Today forge package emits a Deployment + Service + ConfigMap for
the agent. It should also emit one CronJob per entry in
forge.yaml schedules[]. Operators then kubectl apply -k ./k8s
once and get the agent + every declarative schedule materialized as
real CronJobs — no runtime CRUD calls needed for static schedules.

The runtime KubernetesBackend's Sync() reconciles in case someone
edits forge.yaml between deployments, but the steady-state expectation
is "declarative schedules are baked into the deploy manifest, dynamic
ones go through the API."

This also covers the case where the operator wants K8s-native
scheduling without granting the agent pod RBAC to create CronJobs —
set scheduler.kubernetes.allow_dynamic: false (the default), let
forge package generate the CronJobs, agent only needs RBAC to
list/get for the schedule_list tool.

Authentication — reuse the existing loopback token

Forge already mints an internal bearer token for channel plugins to
call back into the A2A endpoint:

• Runner.ResolveAuth() generates r.authToken at startup
  (runner.go:201,215).
• Stored via auth.StoreToken(WorkDir, token) to
  <WorkDir>/.forge/runtime.token with 0600 permissions
  (forge-core/auth/token.go:47) so internal callers can read it.
• A static_token auth provider is prepended to the chain keyed on
  this token, identity {UserID: "forge-internal", Source: "internal"} (runner.go:2425-2436).
• Channel plugins consume it via Runner.AuthToken().
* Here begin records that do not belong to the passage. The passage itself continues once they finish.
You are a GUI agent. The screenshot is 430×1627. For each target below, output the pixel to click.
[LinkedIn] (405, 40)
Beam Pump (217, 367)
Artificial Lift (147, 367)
CronJobs reuse the exact same token. No new auth surface to
design. CronJobs send the token as Authorization: Bearer — the
existing loopback static_token provider validates it, the
auth_verify event lands with Source: "internal" identical to a
channel callback.

Token provisioning — manifest is a template, NOT a credential

forge package MUST NOT embed the token value in any generated
file. The build pipeline runs in CI / developer workstations and
its output ends up in git repos, container registries, and operator
laptops — none of which are appropriate places for a long-lived
bearer token. Base64-encoded data inside a Secret manifest is
plaintext as far as version control is concerned.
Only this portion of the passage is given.